Interest continues to grow on sustainable investments thanks to ESG consultancy firms‘ proliferation offering the much-needed insights and advice about responsible investing. With estimates valuing the ESG marketplace at about $250 billion, the push for investment opportunities is all but heating up.
Millennials have been the driving force behind the growing demand for ESG investments as most of them want to solve societal issues and generate returns from their investments. Likewise, fund providers anxious to capitalize on the strong interest have created a wide range of investment products to cater to the strong market demand.
Spoilt for choice on ESG products to invest in, impact investors are increasingly turning to ESG investment consultants in search of the much-needed advice needed to make informed decisions about impact investments. Likewise, demand for ESG consulting services is expected to continue rising.
Unknown to most investors is that ESG Investment consultants come with their fair share of benefits as well as pitfalls that serious investors should pay close watch to:
ESG Consultancy firms Benefits
ESG investment consultants prove to be highly reliable in providing the much-needed insight and advice needed to make informed decisions about ESG investments. By providing much-needed information and data on industries and investment opportunities, consultants allow impact investors to align investments with their values.
“Impact investors believe that investing in ESG focused companies and projects help combat things like climate change, gender inequality, and social injustice by boosting businesses that operate in a socially conscious manner,” said Ekaterina Chernova, The Altruist League Managing Partner.

# ENTRIES PROVIDED

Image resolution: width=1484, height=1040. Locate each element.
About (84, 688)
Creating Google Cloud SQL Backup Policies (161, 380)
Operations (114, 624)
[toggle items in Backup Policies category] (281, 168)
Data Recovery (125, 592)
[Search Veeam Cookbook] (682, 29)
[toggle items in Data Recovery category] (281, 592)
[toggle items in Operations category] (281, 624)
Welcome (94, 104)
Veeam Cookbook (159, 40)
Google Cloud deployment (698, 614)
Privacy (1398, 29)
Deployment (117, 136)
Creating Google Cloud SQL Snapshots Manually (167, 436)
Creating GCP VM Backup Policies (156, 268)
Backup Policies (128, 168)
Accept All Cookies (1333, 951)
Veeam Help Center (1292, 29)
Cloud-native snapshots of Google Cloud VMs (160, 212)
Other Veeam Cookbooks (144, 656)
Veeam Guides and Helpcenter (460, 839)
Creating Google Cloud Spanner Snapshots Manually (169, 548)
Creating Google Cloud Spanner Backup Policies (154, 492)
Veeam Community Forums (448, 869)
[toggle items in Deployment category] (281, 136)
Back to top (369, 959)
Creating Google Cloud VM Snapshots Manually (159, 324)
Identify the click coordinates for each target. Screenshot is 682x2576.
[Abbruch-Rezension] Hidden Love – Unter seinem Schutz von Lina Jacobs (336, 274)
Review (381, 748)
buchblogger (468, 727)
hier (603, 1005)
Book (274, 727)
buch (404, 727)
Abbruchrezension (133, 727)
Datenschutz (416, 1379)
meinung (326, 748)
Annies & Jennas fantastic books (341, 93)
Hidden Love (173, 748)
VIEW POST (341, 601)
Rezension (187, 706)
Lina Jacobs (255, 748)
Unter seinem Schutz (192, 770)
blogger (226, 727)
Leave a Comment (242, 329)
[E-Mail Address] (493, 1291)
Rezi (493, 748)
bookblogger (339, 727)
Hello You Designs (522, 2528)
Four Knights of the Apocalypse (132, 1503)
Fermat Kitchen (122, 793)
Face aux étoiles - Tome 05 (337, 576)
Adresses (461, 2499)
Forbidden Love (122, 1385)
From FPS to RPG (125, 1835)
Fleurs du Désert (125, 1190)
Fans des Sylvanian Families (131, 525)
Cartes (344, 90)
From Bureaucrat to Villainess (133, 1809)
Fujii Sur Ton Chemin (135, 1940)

# REQUIRED TASKS
- A) In the ESG consultancy passage, what is the estimated value of the ESG marketplace?
- B) Reproduce everything in the ESG consultancy passage from "Millennials have been" down to "to continue rising.".

# SOLUTIONS TO EACH TASK
- A) About $250 billion.

- B)
Millennials have been the driving force behind the growing demand for ESG investments as most of them want to solve societal issues and generate returns from their investments. Likewise, fund providers anxious to capitalize on the strong interest have created a wide range of investment products to cater to the strong market demand.
Spoilt for choice on ESG products to invest in, impact investors are increasingly turning to ESG investment consultants in search of the much-needed advice needed to make informed decisions about impact investments. Likewise, demand for ESG consulting services is expected to continue rising.